Similar to how Simon Willison describes his difficulties managing images for his approach to running a link blog I found it hard to remain true to pure markdown syntax but have images embedded in a responsive way on this site.

My current pipeline is as follows: I host my all my images in a R2 bucket and serve them from static.philippdubach.com. I use Cloudflares’s image resizing CDN do I never have to worry about serving images in appropriate size or format. I basically just upload them with the highes possible quality and Cloudflare takes care of the rest.

Since the site runs on Hugo, I needed a solution that would work within this static site generation workflow. Pure markdown syntax like ![alt](url) is clean and portable, but it doesn’t give me the responsive image capabilities I was looking for.

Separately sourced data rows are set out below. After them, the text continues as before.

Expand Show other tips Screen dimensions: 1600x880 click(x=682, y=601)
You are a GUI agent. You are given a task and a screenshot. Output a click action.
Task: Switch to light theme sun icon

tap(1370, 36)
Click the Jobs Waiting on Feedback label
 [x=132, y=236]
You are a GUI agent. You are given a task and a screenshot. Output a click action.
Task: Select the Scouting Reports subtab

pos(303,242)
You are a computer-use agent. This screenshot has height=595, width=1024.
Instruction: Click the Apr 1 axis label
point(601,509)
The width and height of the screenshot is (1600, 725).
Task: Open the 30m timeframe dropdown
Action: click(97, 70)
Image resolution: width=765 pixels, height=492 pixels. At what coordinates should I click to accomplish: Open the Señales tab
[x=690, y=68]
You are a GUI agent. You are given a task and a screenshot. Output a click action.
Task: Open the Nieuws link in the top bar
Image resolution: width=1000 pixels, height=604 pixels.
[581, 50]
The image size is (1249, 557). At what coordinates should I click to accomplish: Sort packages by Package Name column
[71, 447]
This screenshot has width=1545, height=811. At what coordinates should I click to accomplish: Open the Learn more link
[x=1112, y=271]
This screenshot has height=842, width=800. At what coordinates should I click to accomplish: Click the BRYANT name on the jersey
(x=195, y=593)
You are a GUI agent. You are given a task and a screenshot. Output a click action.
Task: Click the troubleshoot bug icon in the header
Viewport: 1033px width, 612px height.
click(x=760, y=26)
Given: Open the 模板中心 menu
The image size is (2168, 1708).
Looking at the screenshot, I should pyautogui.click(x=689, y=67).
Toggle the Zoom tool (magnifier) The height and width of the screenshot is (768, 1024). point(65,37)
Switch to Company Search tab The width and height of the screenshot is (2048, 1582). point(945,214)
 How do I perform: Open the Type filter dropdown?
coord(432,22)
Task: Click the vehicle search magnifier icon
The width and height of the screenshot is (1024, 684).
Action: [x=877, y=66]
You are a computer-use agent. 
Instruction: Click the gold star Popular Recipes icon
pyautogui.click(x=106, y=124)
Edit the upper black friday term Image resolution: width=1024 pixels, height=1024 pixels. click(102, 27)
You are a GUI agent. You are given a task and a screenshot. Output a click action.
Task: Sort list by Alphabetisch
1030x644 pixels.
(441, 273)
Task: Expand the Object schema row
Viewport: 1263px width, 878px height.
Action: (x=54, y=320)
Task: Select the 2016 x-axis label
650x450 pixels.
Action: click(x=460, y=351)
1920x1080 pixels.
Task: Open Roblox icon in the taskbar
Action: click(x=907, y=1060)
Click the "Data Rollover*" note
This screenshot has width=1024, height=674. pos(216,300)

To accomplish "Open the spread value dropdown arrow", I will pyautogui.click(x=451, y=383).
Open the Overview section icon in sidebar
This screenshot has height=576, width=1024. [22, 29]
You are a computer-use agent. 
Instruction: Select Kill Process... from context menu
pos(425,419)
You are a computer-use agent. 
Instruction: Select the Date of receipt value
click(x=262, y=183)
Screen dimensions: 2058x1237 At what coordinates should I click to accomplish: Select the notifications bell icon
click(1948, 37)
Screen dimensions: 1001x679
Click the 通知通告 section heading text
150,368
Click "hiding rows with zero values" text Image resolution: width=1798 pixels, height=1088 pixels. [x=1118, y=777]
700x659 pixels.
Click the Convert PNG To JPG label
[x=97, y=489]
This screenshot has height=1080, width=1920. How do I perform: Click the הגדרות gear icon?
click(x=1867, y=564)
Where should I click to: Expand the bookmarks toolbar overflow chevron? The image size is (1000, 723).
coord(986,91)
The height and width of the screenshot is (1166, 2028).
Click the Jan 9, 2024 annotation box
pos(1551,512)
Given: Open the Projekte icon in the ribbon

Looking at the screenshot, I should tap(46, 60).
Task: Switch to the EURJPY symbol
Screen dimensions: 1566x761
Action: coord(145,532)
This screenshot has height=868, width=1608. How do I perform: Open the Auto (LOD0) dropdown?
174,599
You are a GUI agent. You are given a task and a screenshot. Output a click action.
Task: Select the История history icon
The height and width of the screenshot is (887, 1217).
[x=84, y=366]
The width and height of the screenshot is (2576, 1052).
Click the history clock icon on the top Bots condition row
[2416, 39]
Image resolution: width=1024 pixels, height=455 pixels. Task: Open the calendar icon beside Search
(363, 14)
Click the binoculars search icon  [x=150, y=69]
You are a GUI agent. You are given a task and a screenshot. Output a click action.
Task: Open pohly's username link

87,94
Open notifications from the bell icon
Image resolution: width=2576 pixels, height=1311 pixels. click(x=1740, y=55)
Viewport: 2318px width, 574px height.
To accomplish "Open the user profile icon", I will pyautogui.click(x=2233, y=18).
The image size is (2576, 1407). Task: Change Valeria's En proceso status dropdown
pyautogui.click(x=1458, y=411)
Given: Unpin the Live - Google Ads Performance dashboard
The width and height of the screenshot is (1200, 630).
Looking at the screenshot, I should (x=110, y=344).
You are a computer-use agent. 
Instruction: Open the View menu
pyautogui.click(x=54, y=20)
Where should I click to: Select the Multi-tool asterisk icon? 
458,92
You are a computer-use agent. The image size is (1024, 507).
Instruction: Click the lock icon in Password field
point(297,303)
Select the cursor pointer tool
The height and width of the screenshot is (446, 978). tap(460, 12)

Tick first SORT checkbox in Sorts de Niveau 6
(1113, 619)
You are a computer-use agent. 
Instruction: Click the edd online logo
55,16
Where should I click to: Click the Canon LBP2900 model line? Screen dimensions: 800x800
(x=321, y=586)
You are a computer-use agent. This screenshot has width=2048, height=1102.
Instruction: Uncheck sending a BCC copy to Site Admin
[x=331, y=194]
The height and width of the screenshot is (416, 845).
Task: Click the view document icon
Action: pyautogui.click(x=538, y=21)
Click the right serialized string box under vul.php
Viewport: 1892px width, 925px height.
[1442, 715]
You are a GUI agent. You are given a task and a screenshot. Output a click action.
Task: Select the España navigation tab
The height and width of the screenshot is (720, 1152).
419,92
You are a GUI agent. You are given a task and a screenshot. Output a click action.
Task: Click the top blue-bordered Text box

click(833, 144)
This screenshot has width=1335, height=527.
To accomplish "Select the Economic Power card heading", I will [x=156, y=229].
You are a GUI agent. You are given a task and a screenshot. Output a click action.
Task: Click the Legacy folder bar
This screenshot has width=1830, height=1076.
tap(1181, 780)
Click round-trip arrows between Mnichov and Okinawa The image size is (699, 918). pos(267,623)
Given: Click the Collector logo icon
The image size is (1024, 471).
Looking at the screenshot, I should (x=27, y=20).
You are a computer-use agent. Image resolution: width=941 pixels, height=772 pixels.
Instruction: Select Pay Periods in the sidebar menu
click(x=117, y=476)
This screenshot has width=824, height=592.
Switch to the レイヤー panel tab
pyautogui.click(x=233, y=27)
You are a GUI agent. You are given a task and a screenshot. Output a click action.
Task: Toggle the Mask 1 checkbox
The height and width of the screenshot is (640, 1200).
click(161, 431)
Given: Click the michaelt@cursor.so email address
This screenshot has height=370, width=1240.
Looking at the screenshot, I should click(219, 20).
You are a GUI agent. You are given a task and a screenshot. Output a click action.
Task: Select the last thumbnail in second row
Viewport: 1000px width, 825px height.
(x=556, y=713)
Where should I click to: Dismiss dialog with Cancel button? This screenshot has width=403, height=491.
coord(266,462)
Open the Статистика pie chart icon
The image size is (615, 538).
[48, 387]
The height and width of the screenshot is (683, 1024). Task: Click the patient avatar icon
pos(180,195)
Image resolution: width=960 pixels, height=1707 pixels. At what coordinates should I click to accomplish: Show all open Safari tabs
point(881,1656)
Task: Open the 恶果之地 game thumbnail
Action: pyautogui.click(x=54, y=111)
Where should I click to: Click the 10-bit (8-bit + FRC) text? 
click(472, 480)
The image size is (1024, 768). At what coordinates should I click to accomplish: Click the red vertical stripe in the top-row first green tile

The solution I settled on was creating a Hugo shortcode that leverages Cloudflare’s image transformations while maintaining a simple, markdown-like syntax. The shortcode generates a <picture> element with multiple <source> tags, each targeting different screen sizes and serving WebP format. Here’s how it works: instead of writing standard markdown image syntax, I use {{ img src="image.jpg" alt="Description" }} in my posts. Behind the scenes, the shortcode constructs URLs for different breakpoints. This means I upload one high-quality image, but users receive perfectly sized versions - a 320px wide WebP for mobile users, a 1600px version for desktop, and everything in between. The shortcode defaults to displaying images at 80% width and centered, but I can override this with a width parameter when needed. It’s a nice compromise between the simplicity of markdown and the power of modern responsive image techniques. The syntax remains clean and the performance benefits are substantial - especially important since images are often the heaviest assets on any webpage.